Hi guys.. I have a question

what is the major product of reacting 2-methyl-1,4-hexadiene (isolated diene) with Br2. Doe sthe Br2 add to the two secondary carbons or the two primary and tertiary carbons?...My answer would be the adding to the two secondary ones...what do you think?

My guess would be to add to the primary and tertiary carbons.

The reason why is due to the more stable carbocation intermediate at the tertiary carbon. More stable intermediates lead to lower activation energy and thus a faster reaction. Also, the terminal pi bond is more reactive because it's not substituted--thus it's a better nucleophile.

Just my two cents.

 

[boaz]

The product depends on whether it is under (A) under kinetic control, or (B) under thermodynamic control.

(A) Since the tertiary carbocation is most likely to form, the nucleophilic attack of Br- will occur at the tertiary carbon. Since there is not enough heat to reverse the reaction, the Br will remain there. So the major product will be 1,2-dibromo-2-methyl-hex-3-ene.

(B) Since there is enough heat to reverse the reaction, the tertiary carbocation will re-form and there will be resonance with the other pi-bond. This provides opportunity to the Br- to attack C4, leaving the pi bond between C2 and C3. Since this is the more substituted alkene, it is most stable.
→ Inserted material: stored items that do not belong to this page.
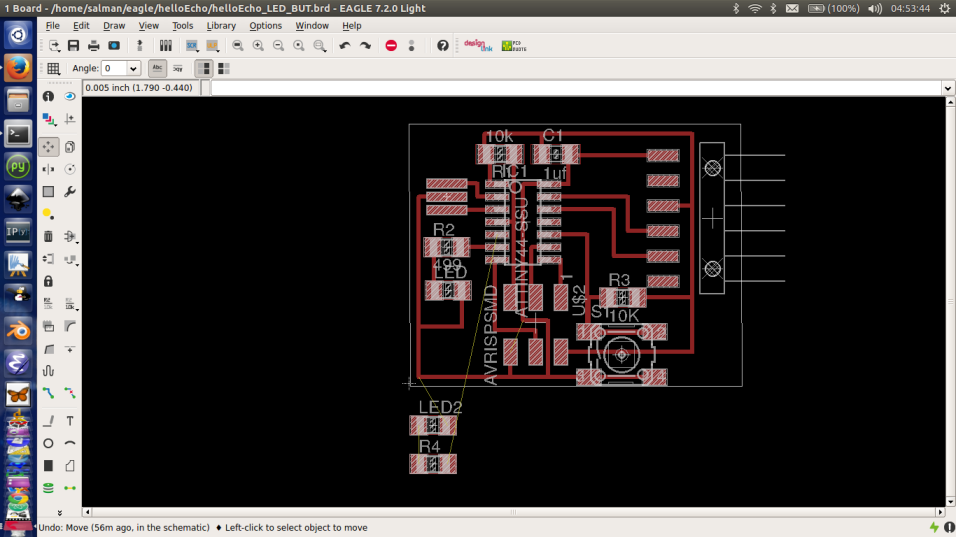
Task: Open the Tools menu
Action: [x=182, y=25]
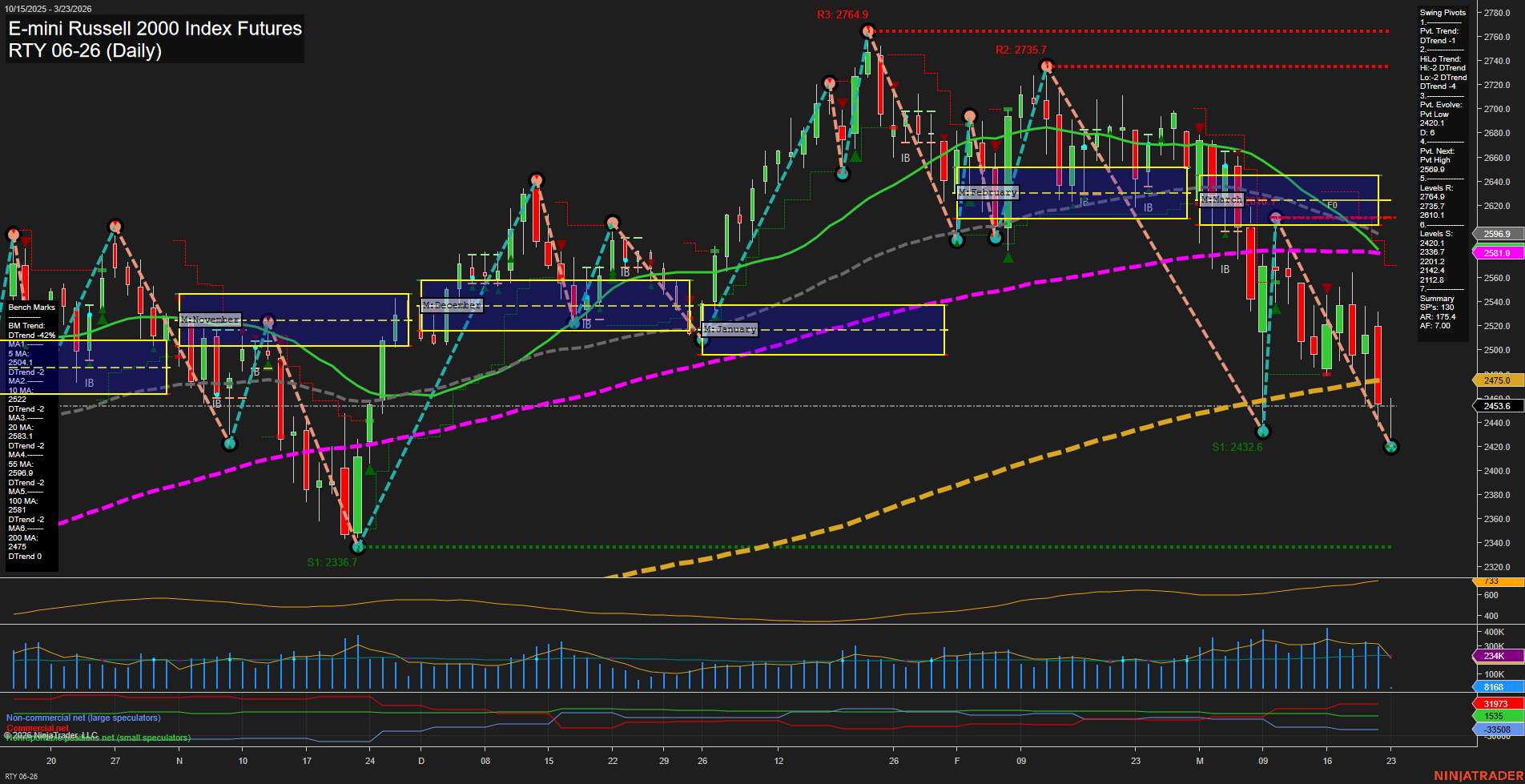Click the E-mini Russell 2000 Index Futures title
The width and height of the screenshot is (1525, 784).
[155, 29]
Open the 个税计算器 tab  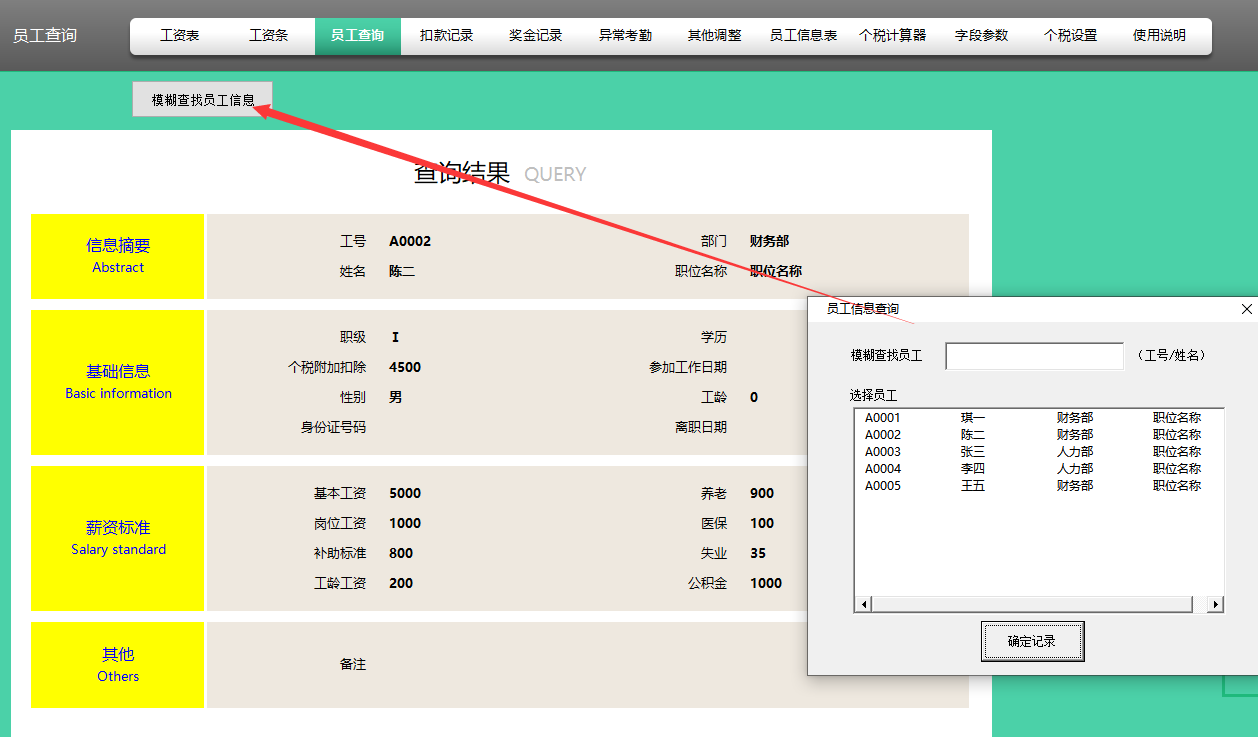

So the major product will be 1,4-dibromo-2-methyl-hex-2-ene.

This, of course, is all assuming that there is only ONE mole of Br2 per mole of alkene.

Hope that helps!

 

[BennieBlanco]

The product depends on whether it is under (A) under kinetic control, or (B) under thermodynamic control.

(A) Since the tertiary carbocation is most likely to form, the nucleophilic attack of Br- will occur at the tertiary carbon. Since there is not enough heat to reverse the reaction, the Br will remain there. So the major product will be 1,2-dibromo-2-methyl-hex-3-ene.

(B) Since there is enough heat to reverse the reaction, the tertiary carbocation will re-form and there will be resonance with the other pi-bond. This provides opportunity to the Br- to attack C4, leaving the pi bond between C2 and C3. Since this is the more substituted alkene, it is most stable. So the major product will be 1,4-dibromo-2-methyl-hex-2-ene.

This, of course, is all assuming that there is only ONE mole of Br2 per mole of alkene.

Hope that helps!

hmmm.

(A) Since the tertiary carbocation is most likely to form, the nucleophilic attack of Br- will occur at the tertiary carbon.

Why would a cation form? The nucleophile initially would be the pi bond. I guess if you are saying that a pi bond attacked a Br2 and one of the Br's was floating around to attack a alkene, but really the pi bond does the initial attack forming a bromonium ion.

(B) Since there is enough heat to reverse the reaction, the tertiary carbocation will re-form and there will be resonance with the other pi-bond.

Please redraw the molecule. It will not have resonance with the other pi bond, it is too far away.

leaving the pi bond between C2 and C3.

There will not be a pi bond between C2 and C3.

Since this is the more substituted alkene, it is most stable. So the major product will be 1,4-dibromo-2-methyl-hex-2-ene.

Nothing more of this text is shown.